(Dataset entries)
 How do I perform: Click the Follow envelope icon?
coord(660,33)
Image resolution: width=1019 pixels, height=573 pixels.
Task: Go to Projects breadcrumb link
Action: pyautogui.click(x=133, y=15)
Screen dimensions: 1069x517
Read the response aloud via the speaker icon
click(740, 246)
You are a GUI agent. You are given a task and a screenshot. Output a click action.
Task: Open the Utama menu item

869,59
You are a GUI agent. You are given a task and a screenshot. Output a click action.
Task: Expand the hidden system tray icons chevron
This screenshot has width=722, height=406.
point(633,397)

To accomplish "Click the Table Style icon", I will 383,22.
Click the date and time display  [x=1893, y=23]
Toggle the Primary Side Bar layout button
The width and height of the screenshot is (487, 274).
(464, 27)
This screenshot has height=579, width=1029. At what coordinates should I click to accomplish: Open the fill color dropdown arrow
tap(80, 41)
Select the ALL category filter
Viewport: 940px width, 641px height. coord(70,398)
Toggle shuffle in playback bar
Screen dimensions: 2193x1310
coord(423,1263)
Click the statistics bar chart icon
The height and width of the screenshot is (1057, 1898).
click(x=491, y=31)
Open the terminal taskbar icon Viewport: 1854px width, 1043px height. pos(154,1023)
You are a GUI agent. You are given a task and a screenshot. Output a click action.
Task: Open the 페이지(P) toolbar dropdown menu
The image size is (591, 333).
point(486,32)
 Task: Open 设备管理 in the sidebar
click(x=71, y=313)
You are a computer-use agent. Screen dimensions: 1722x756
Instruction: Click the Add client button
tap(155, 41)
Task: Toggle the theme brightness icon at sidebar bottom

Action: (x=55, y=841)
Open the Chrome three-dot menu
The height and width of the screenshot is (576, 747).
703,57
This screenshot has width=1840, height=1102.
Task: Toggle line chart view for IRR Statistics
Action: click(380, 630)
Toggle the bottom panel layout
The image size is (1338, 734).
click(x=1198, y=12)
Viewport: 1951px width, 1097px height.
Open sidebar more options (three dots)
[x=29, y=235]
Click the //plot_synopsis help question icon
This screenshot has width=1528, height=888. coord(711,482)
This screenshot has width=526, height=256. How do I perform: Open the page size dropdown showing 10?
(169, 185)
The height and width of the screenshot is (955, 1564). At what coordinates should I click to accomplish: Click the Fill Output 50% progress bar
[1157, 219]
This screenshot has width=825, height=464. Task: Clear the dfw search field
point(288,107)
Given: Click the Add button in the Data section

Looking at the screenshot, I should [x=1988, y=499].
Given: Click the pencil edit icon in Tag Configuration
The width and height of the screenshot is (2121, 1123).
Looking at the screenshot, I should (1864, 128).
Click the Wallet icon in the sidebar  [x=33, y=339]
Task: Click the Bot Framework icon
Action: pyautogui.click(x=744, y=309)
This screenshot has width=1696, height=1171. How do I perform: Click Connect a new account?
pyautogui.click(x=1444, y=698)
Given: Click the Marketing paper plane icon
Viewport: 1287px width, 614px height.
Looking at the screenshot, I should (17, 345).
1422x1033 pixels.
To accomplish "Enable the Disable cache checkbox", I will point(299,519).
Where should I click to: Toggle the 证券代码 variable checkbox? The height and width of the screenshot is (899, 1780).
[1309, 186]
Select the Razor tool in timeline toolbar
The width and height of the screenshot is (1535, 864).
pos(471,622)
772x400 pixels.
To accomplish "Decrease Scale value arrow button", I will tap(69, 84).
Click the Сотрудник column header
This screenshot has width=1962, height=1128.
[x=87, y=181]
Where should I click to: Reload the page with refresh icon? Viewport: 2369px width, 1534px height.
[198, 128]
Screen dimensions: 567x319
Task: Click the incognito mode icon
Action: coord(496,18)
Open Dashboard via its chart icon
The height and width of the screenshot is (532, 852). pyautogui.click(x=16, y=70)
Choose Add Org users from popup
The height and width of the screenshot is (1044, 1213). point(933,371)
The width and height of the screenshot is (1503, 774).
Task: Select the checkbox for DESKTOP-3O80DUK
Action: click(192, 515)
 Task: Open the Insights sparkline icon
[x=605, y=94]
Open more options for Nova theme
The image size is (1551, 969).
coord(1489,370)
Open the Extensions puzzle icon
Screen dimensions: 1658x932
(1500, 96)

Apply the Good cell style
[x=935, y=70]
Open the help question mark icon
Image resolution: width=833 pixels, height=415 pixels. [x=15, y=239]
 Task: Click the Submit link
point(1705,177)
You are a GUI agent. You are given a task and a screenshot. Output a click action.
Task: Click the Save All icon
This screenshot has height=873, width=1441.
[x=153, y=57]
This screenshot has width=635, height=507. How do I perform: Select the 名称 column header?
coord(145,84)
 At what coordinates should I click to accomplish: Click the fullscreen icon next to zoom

Work instruction — The answer must be one number, the count of lines above that hold the word "toolbar".

Completed task — 2